Approximate timeline:
2014-07-09 16:00 UTC: Mark reroutes traffic to EQIAD

While I see that the timelime is labeled as “approximate”, but since
we're looking at numbers of hourly at hourly granularity ...

Looking at the graphs, they take the deep downward dive already ~4-5
hours earlier. This earlier time also nicely matches Mark's rerouting
commit [1], which is shows as gotten merged on 2014-07-09 10:40 UTC in
gerrit.

2014-07-09 22:45 UTC: Mark restores traffic to ULSFO

While that might be right, it is neither reflected by graphs, nor the
puppet repo.

Looking at the graphs, they start to rise only ~1-2 hours later. This
later time again nicely aligns with the puppet repo. There, Brandon's
(not Mark's) rerouting commits [2] are shown in as gotten merged
between 2014-07-10 00:38 and 2014-07-10 08:37.

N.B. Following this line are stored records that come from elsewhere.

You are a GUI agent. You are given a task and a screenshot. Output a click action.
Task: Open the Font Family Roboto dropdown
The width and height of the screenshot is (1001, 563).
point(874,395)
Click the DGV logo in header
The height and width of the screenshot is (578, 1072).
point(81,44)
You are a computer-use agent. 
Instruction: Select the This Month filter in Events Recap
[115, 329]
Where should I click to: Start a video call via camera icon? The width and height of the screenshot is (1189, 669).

[1] https://gerrit.wikimedia.org/r/#/c/144934/

[2] They are a series of commits between

https://gerrit.wikimedia.org/r/#/c/145182/
https://gerrit.wikimedia.org/r/#/c/145221/

jgage wrote:

Hi,

We should definitely trust the commits over my information source, the Server Admin Log whose events are manually input: https://wikitech.wikimedia.org/wiki/SAL

22:42 mark: Enabling PAIX BGP sessions on cr2-ulsfo
22:40 mark: Enabling WMF HQ BGP sessions on cr1-ulsfo
22:38 mark: Enabling TiNet transit links on cr1-ulsfo
22:35 mark: Enabling WMF HQ BGP sessions on cr2-ulsfo
22:34 mark: Enabling NTT and HE transit links on cr2-ulsfo

16:17 mark: ulsfo is now offline
16:16 mark: Shutdown NTT BGP sessions on cr2-ulsfo
16:13 mark: Shutdown TiNet BGP sessions on cr1-ulsfo
16:10 mark: Shutdown IXP BGP sessions on cr2-ulsfo
16:10 mark: Shutdown WMF HQ BGP sessions on cr2-ulsfo
16:09 mark: Shutdown WMF HQ BGP sessions on cr1-ulsfo

From the patch we can see that all traffic directed away from ULSFO was sent to EQIAD. Therefore it does seem like any increased traffic to ESAMS would be coincidental. I'll ask Mark to comment on this.

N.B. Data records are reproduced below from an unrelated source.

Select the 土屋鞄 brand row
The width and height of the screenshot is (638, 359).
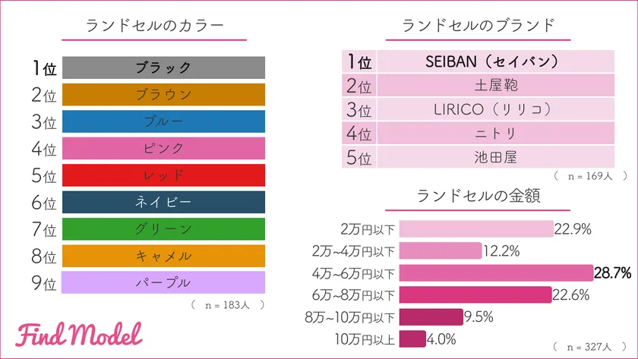(x=494, y=85)
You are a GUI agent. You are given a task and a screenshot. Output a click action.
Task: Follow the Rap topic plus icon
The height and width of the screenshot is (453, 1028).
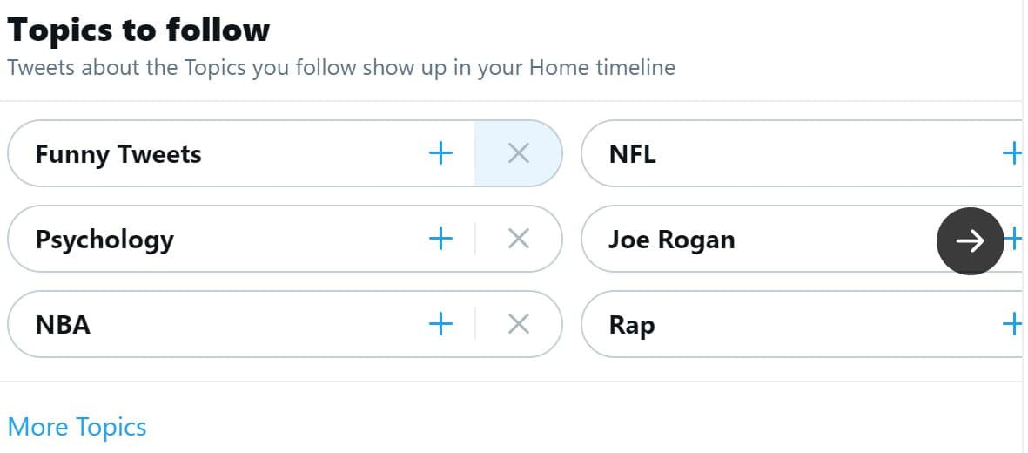click(x=1011, y=324)
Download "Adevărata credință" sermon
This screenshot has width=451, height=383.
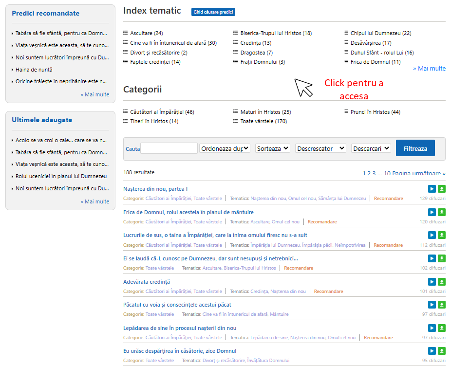click(442, 281)
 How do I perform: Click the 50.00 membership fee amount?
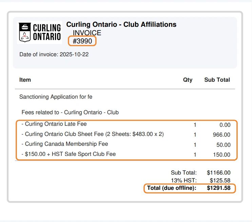coord(224,145)
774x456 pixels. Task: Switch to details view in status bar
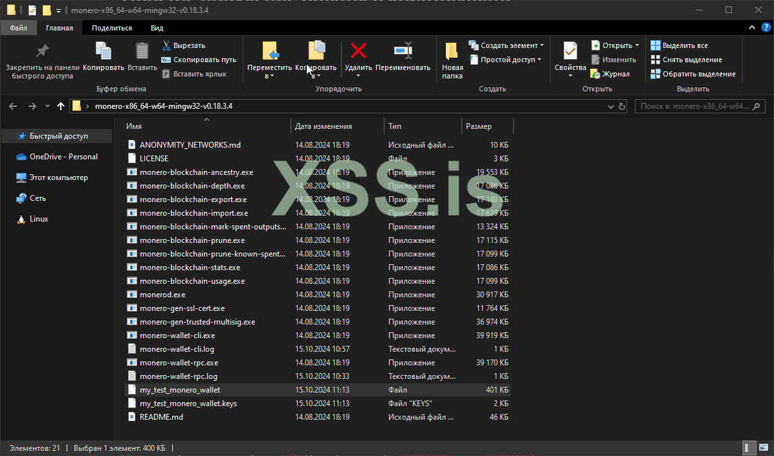747,448
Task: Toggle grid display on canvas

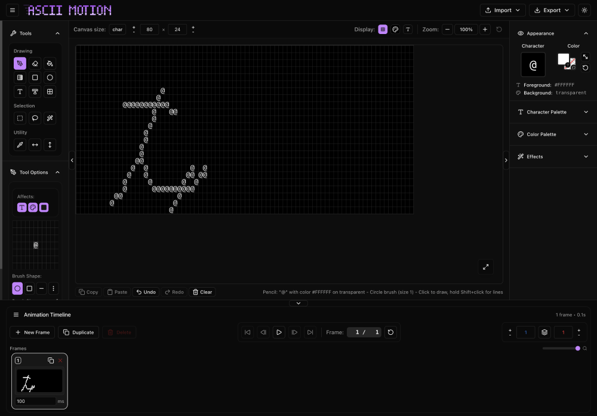Action: (x=383, y=29)
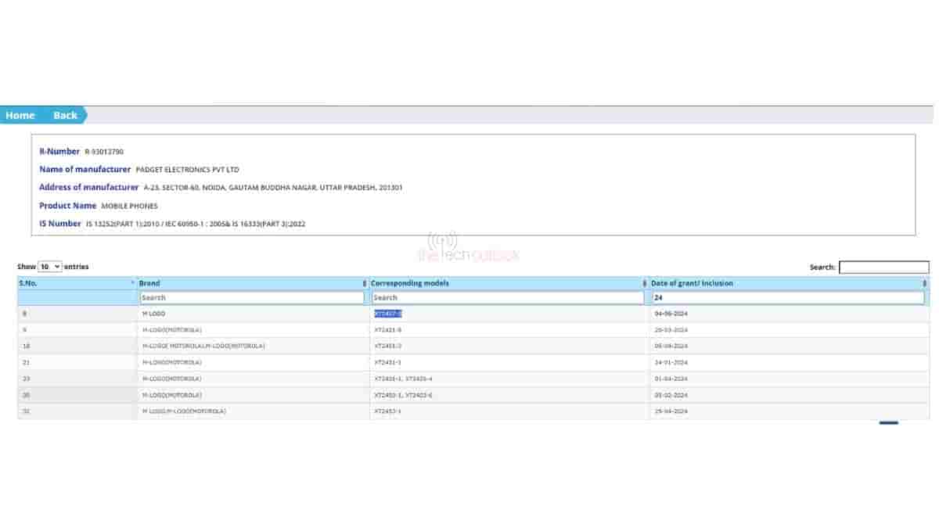This screenshot has height=528, width=939.
Task: Click the M LOGO brand cell in row 8
Action: coord(153,314)
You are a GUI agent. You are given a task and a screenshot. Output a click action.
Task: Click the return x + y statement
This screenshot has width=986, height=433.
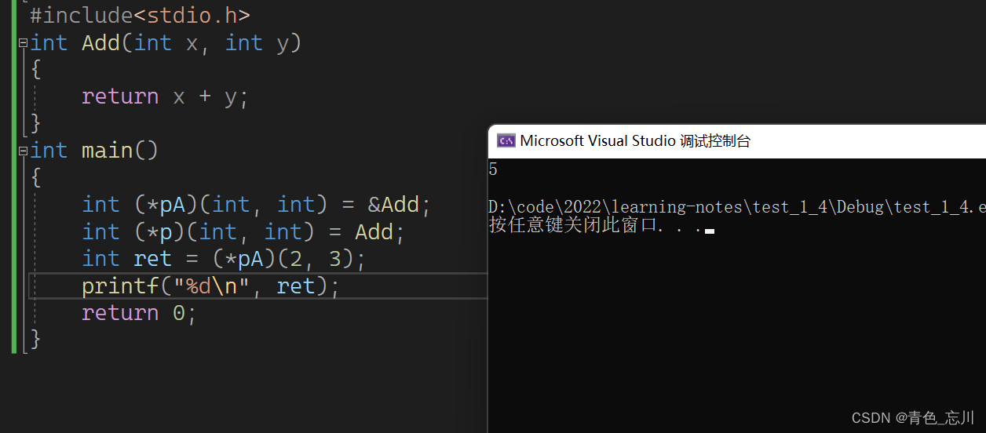point(165,96)
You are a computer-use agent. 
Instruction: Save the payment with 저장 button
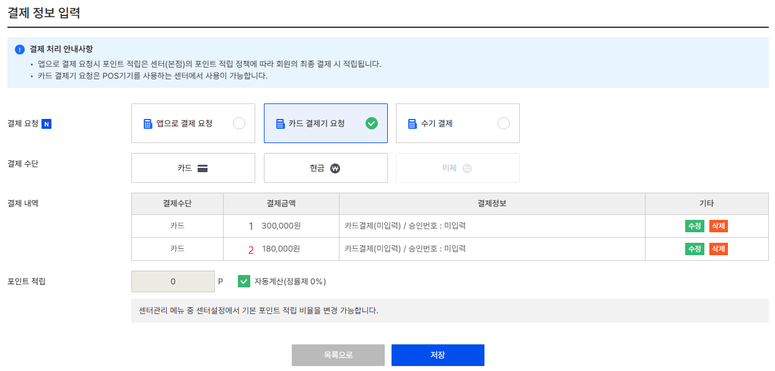438,356
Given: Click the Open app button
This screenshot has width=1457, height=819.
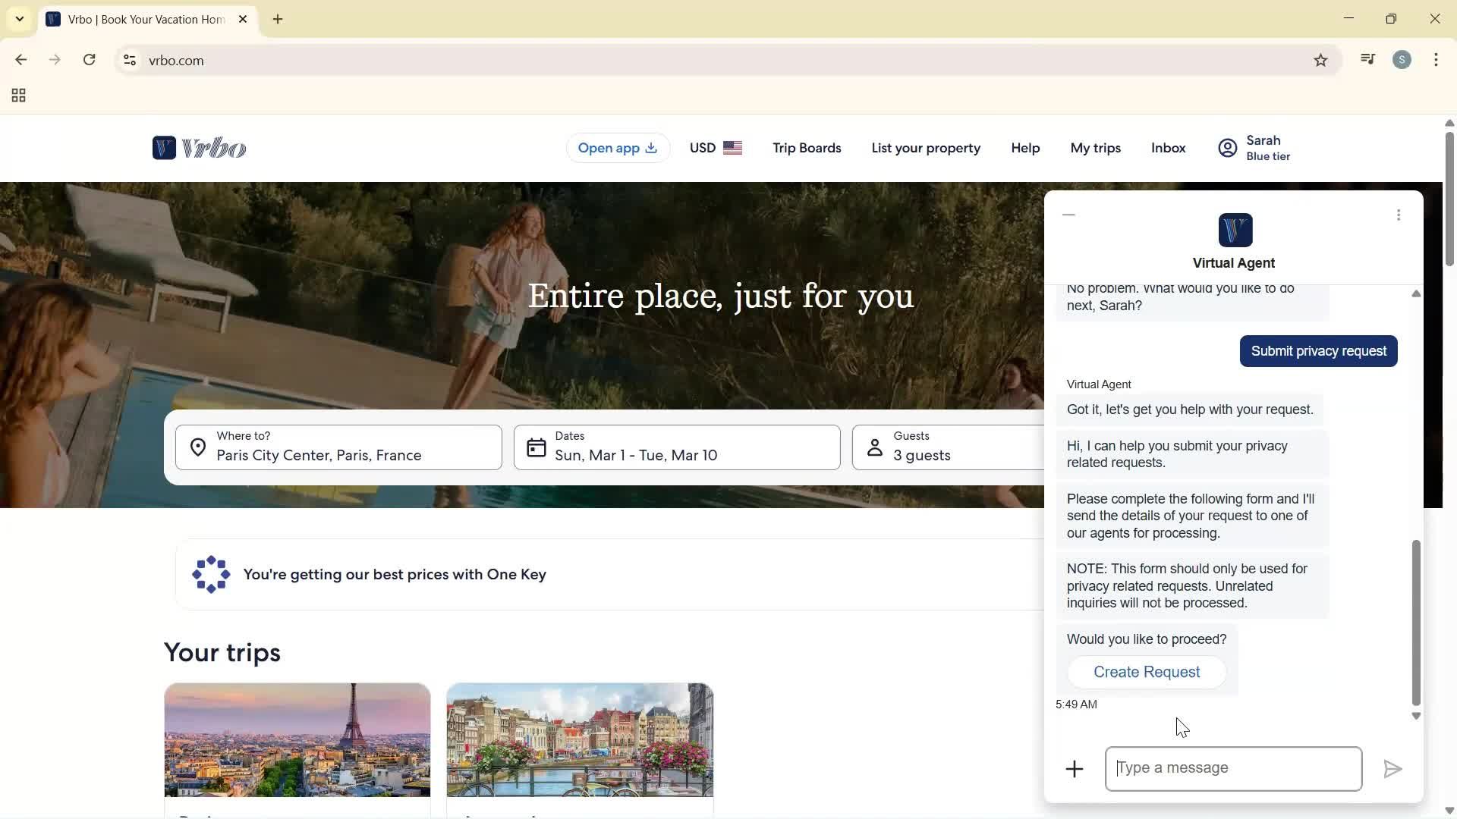Looking at the screenshot, I should (617, 148).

Yeah, amssq47 had been used as a test server before, not receiving any traffic. Brandon reinstalled and put it back in production around that time, so that would explain it.

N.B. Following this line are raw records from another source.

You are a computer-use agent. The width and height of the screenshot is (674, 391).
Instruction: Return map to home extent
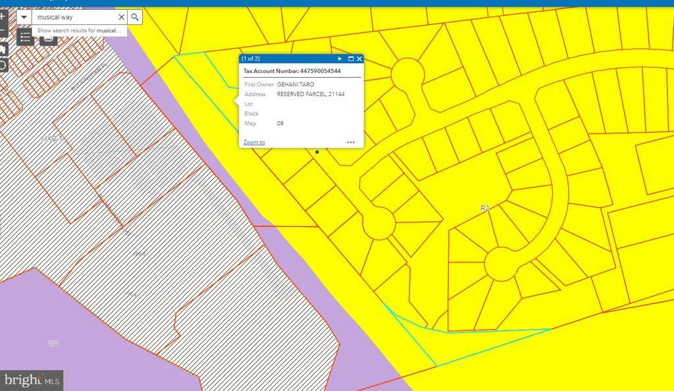tap(3, 49)
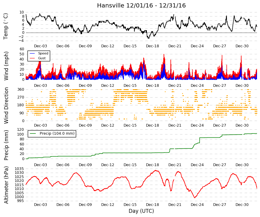Click Dec-09 tick under wind direction chart

click(85, 125)
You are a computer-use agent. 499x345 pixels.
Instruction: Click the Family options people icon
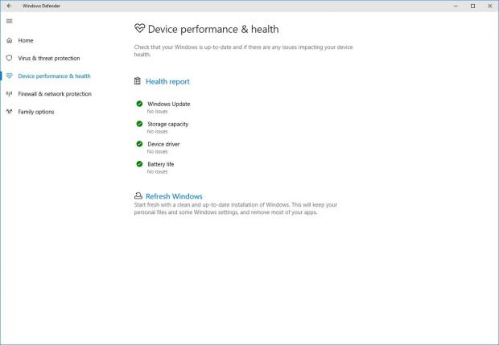[9, 112]
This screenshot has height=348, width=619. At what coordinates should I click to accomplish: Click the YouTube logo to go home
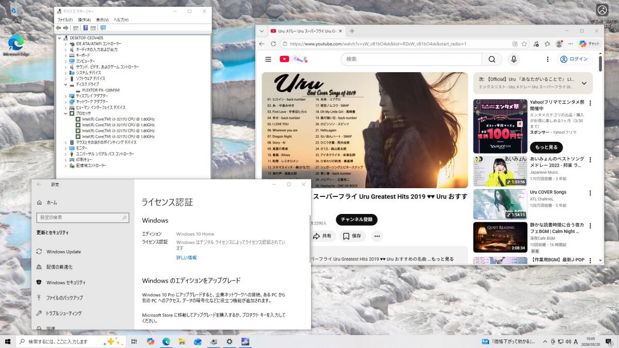284,59
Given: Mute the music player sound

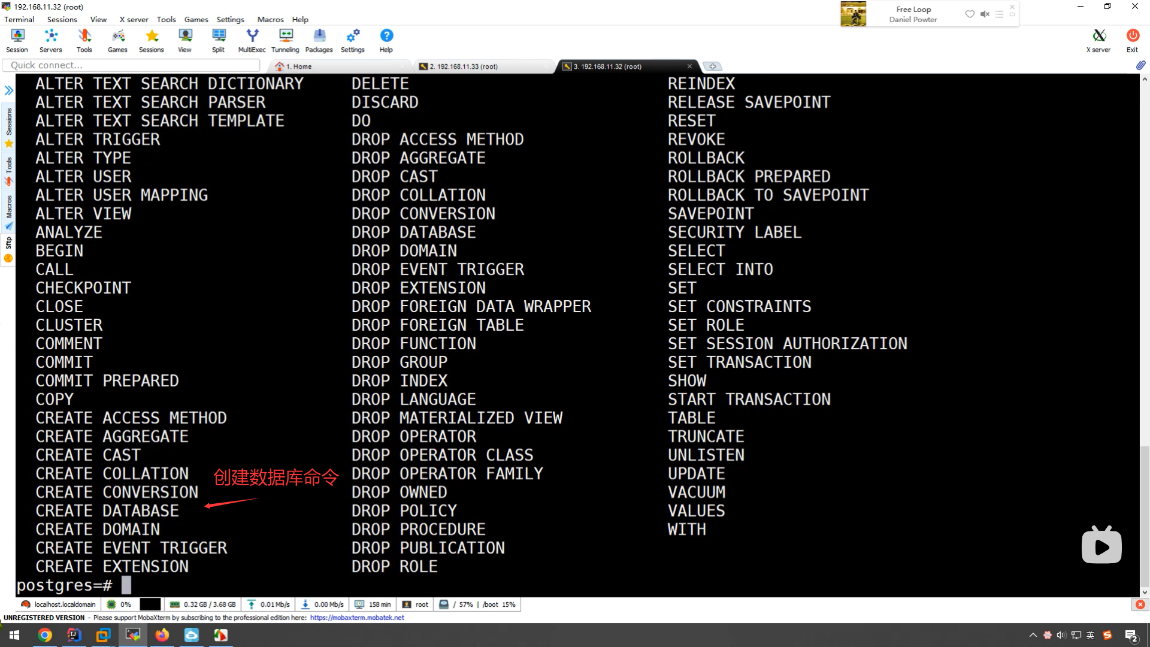Looking at the screenshot, I should pyautogui.click(x=985, y=14).
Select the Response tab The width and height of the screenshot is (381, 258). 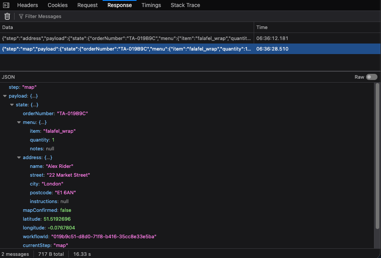[x=119, y=5]
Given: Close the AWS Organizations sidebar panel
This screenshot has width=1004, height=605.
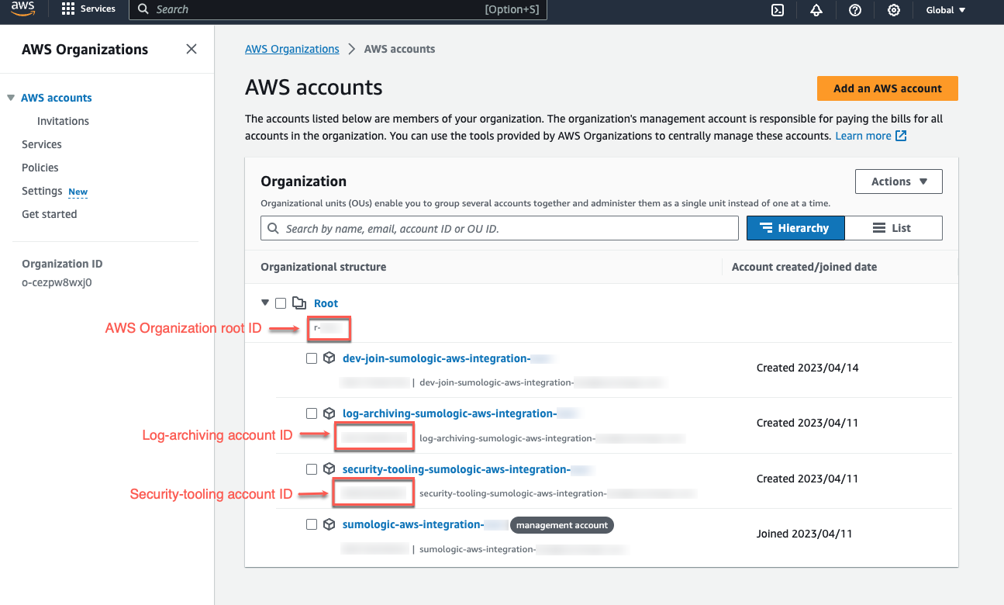Looking at the screenshot, I should pos(191,48).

(In reply to Mark Bergsma from comment #13)

[ Situation around amssq47 ]

Thanks for confirming.


Per host per hour packet loss numbers look good.
(The only host that sticks out there a bit is cp3013--a mobile esams
cache. But esams should not have seen changes from the ULSFO move, and
that host is not super-stable around packetloss anyways. Nothing
concerning, but it is on the border more often than not. As the total
volume of messages looks sound, and other parts of this host's log do
too, I am assuming it's a coincidence)

Per host per hour total traffic numbers look wrong.
But during the ULSFO floor move, a semi-final for the 2014 FIFA World
Cup took place (Yay, coincidence!) This caused a traffic spike
during the ULSFO move which makes numbers look really skew.
However, when limiting to various slices of non-soccer traffic, no
spike is visible.
For each individual non-soccer slice, data looks good.

Per host per hour urls look good.

Per host per hour per status code numbers look good.

Per host per hour referers look good.

From my point of view, log data is overall good.